La violencia en Buenaventura cobró la vida de Alan Josué Valencia Cuero, un joven de 17 años que se destacaba como líder comunitario, deportista y estudiante de Ingeniería de Sistemas en la Universidad del Pacífico. Su asesinato, ocurrido el 11 de septiembre, lo convierte en el líder social número 117 asesinado en Colombia durante 2025, según Indepaz. Valencia Cuero fue atacado por sicarios que le dispararon en repetidas ocasiones desde un vehículo mientras caminaba por el barrio Los Pinos, tras salir de la universidad. A pesar de los intentos de la comunidad por auxiliarlo, falleció en el lugar. El joven era reconocido por su compromiso social en el consejo comunitario de La Plata y Bahía Málaga, donde promovía la educación y el deporte como herramientas de transformación para niños y jóvenes. Además, formaba parte de la escuela de liderazgos Siempreviva.
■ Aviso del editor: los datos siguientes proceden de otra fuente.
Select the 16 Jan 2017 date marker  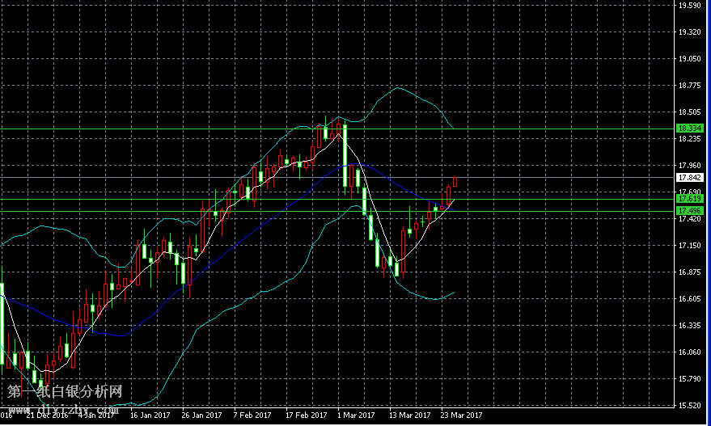[x=150, y=415]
Su muerte ha generado una profunda conmoción y rechazo en la comunidad bonaverense, que ha convocado a marchas y velatones para exigir justicia.
El crimen se enmarca en un contexto de recrudecimiento de la violencia en el puerto, donde disidencias de las FARC, el ELN y bandas criminales como 'Los Shottas' y 'Los Espartanos' se disputan el control de rutas de narcotráfico y minería ilegal. La Personería Distrital alertó que los homicidios en Buenaventura ya superan los 100 en lo que va del año, una cifra superior a la de todo 2023. Las autoridades investigan si el asesinato de Valencia está relacionado con retaliaciones de grupos criminales que ven en los líderes un obstáculo para su expansión territorial.
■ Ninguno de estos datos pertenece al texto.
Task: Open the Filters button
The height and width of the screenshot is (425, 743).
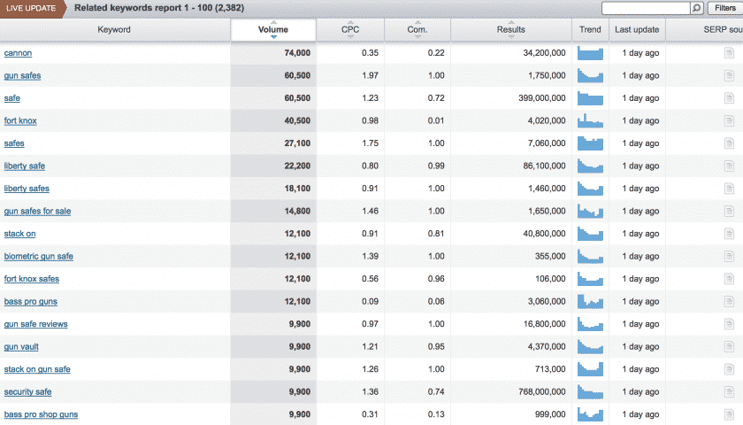Action: click(725, 8)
En resumenEl asesinato del joven líder Alan Josué Valencia en Buenaventura es una trágica evidencia de la vulnerabilidad de quienes trabajan por la paz en los territorios. Su muerte no solo representa la pérdida de un futuro prometedor, sino que también subraya la urgente necesidad de protección para los defensores de derechos humanos en Colombia.